• WHAT IS NEEDED
Transcribe each line below verbatim; pictures excluded.

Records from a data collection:
Start of Block
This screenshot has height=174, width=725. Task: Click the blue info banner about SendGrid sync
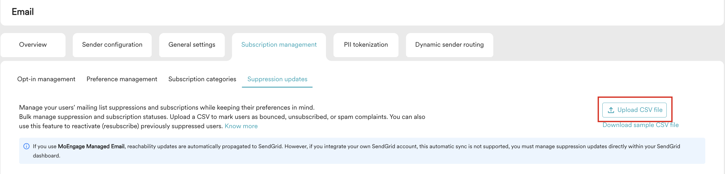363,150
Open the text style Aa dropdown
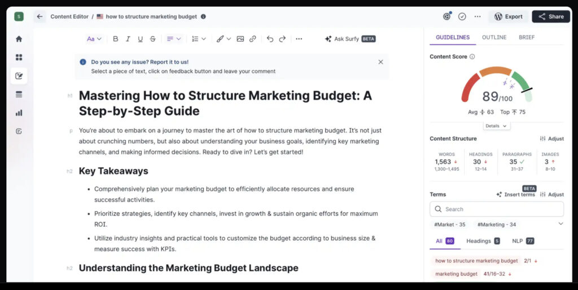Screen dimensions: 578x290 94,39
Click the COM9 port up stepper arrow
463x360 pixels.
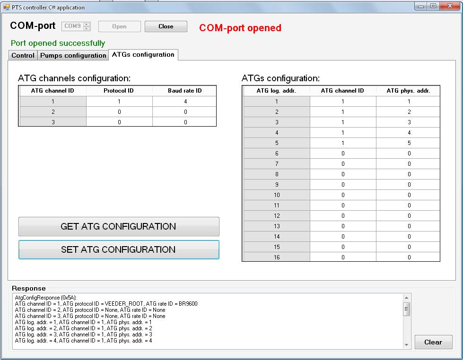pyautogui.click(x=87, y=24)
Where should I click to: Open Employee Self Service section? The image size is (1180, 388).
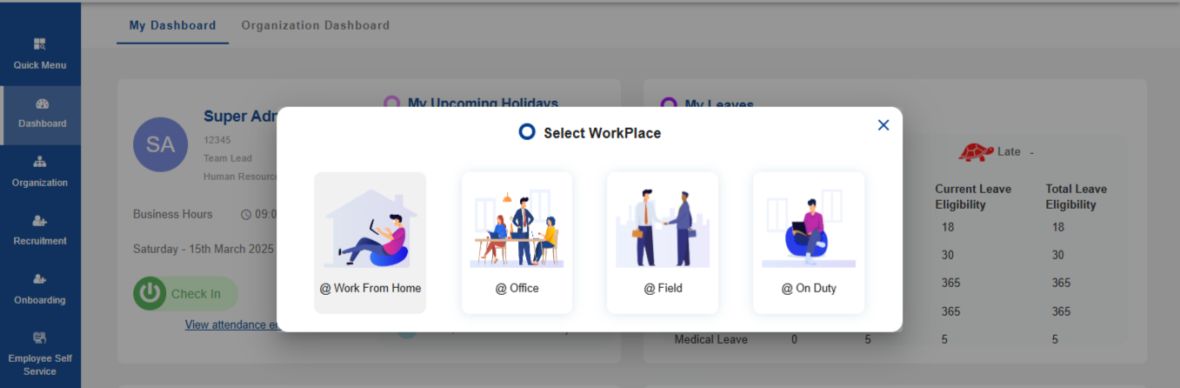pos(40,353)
End of Block
• YOUR SOLUTION
This screenshot has height=174, width=725. Task: Click the blue info banner about SendGrid sync
363,150
Open the text style Aa dropdown
Screen dimensions: 578x290 94,39
Click the COM9 port up stepper arrow
463x360 pixels.
pyautogui.click(x=87, y=24)
Where should I click to: Open Employee Self Service section? The image size is (1180, 388).
pos(40,353)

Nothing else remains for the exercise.